Please reply with one number only: how many lines in the entries below contain the string "This".

━━━━━ THE DATA ━━━━━

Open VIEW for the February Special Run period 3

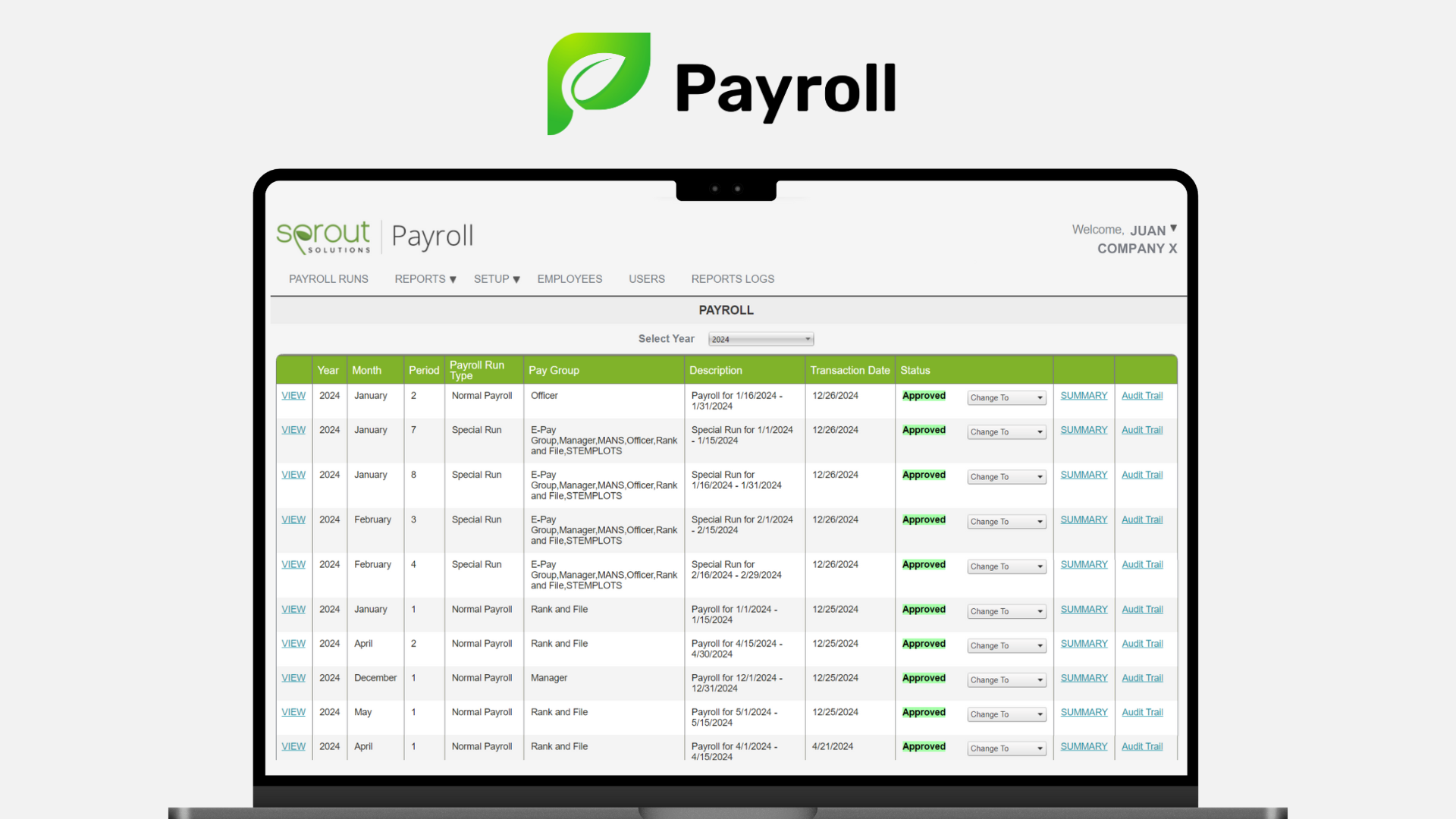click(293, 519)
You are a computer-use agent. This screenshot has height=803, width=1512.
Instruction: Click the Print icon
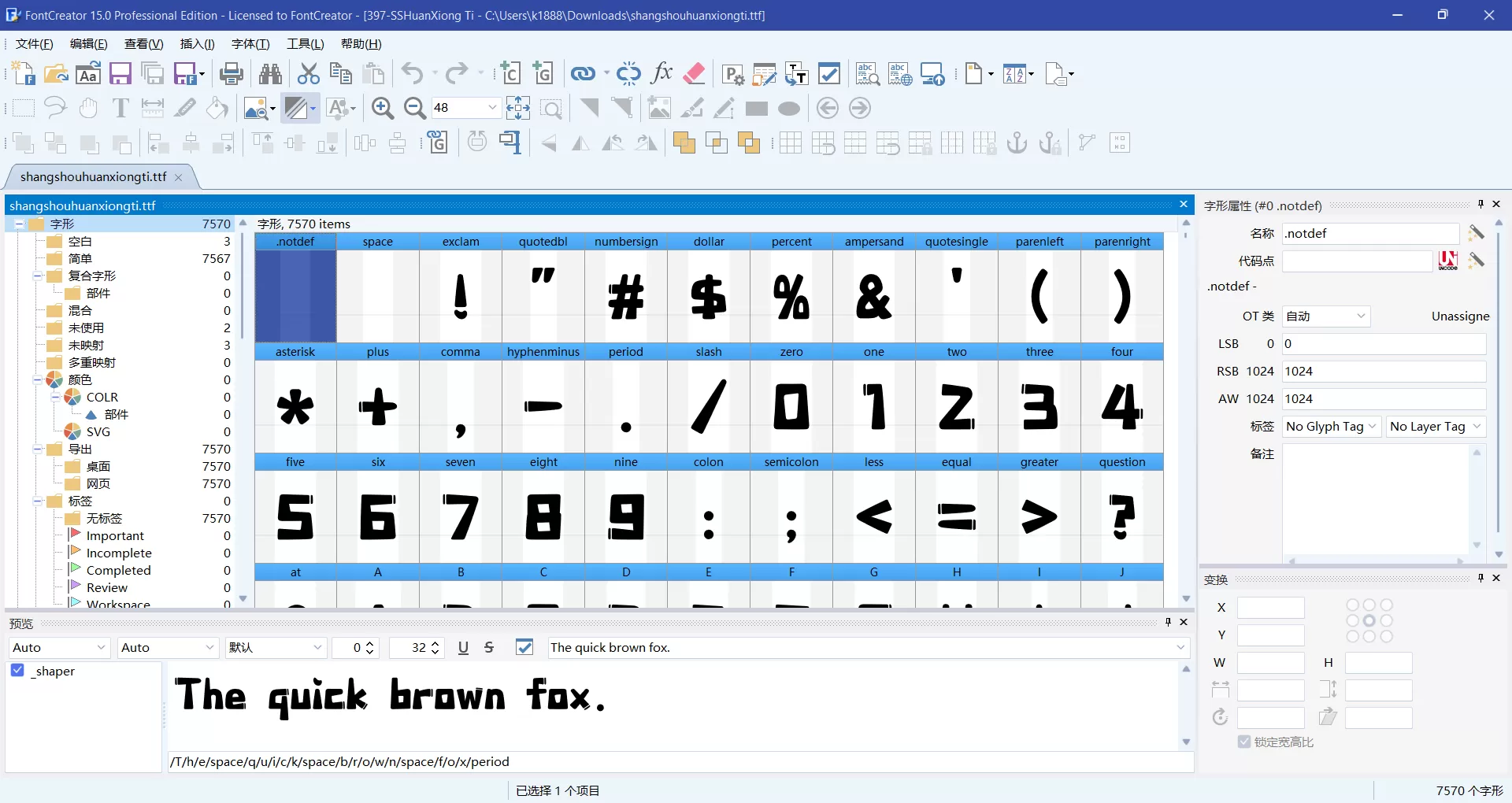(x=231, y=73)
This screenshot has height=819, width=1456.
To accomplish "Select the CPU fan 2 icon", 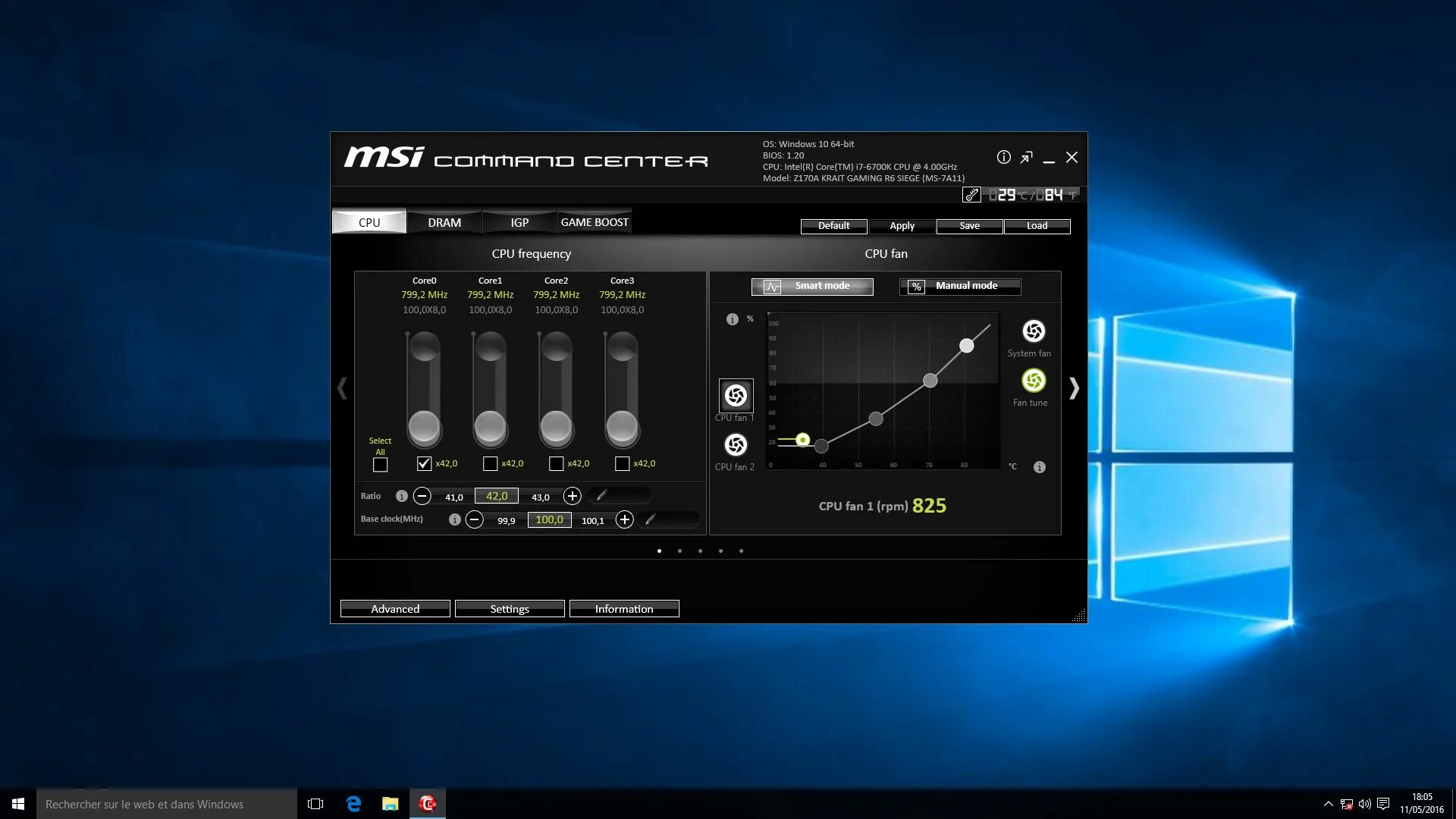I will tap(736, 445).
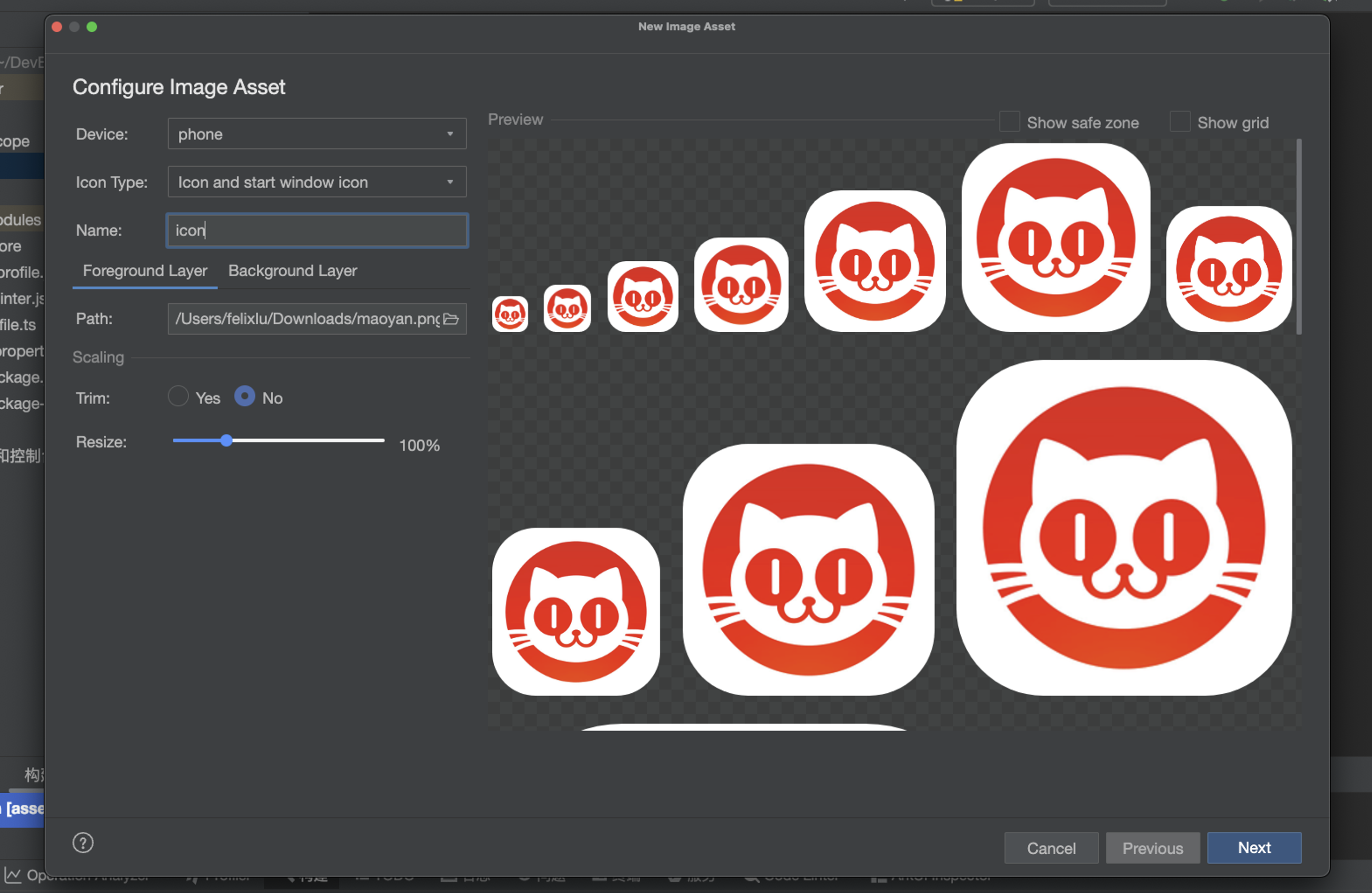Viewport: 1372px width, 893px height.
Task: Click the green maximize window button
Action: pyautogui.click(x=92, y=27)
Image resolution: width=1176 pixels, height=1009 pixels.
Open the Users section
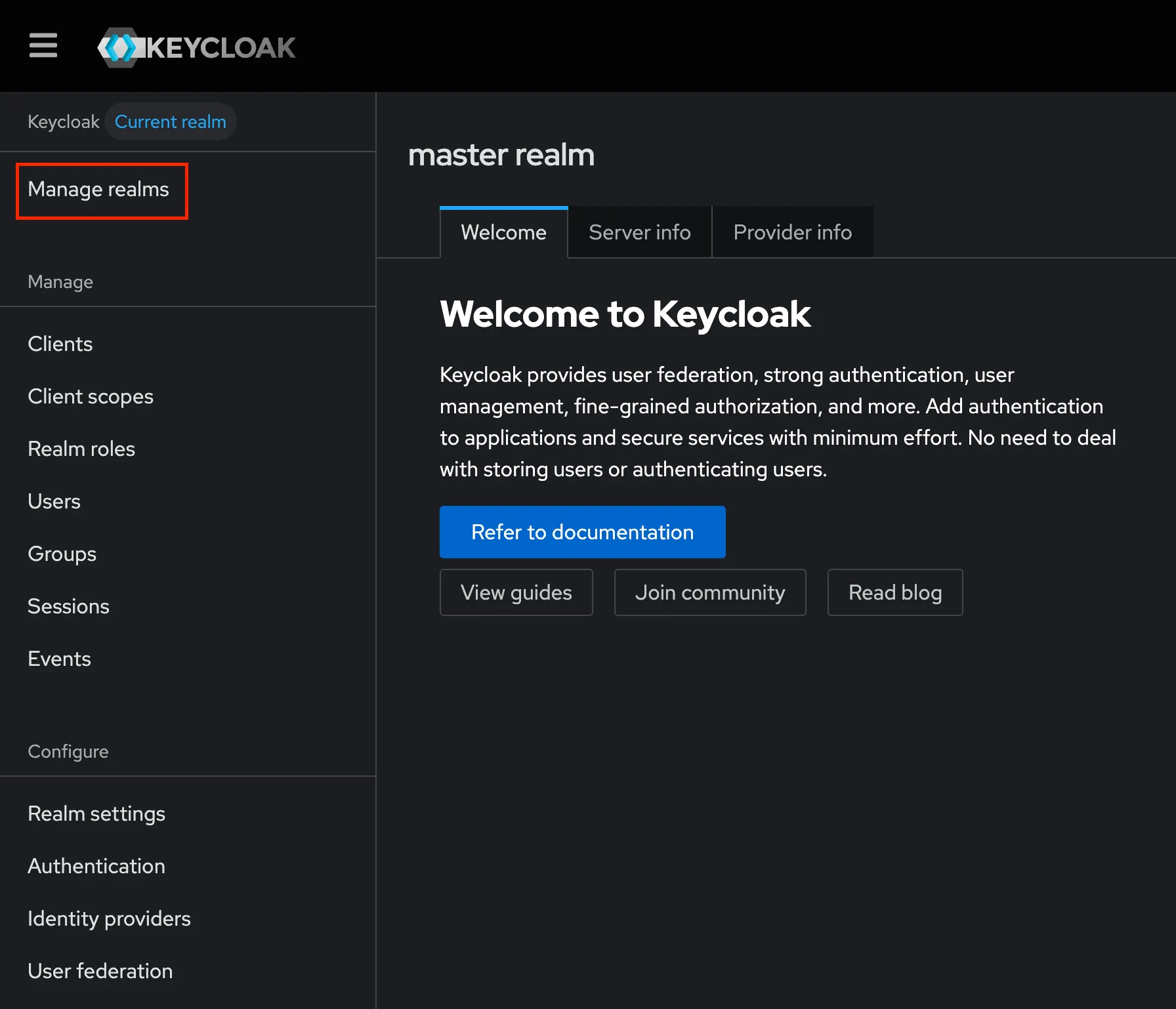click(54, 501)
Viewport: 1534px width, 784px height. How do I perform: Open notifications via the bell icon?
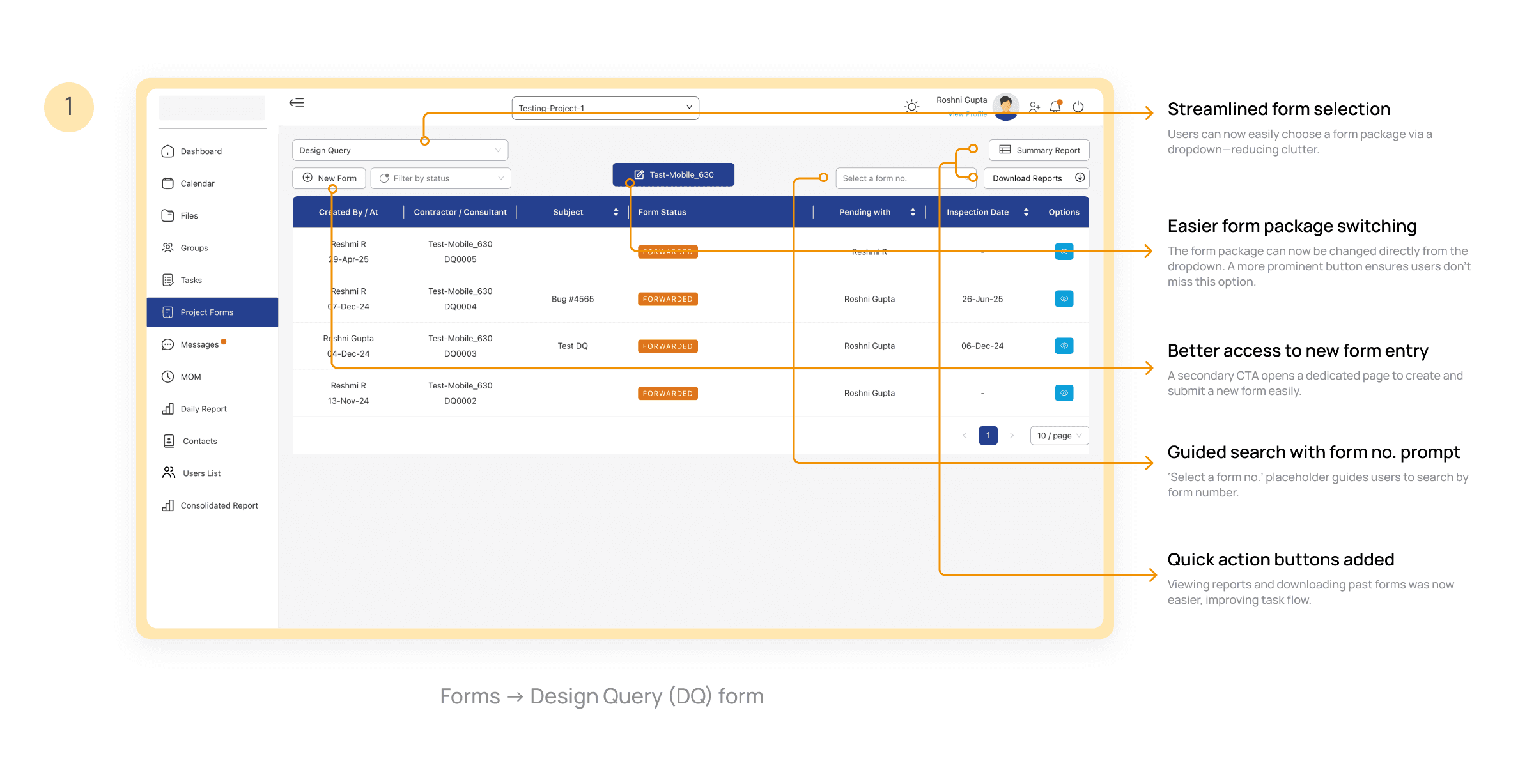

━━━━━

*YOUR SOLUTION*
2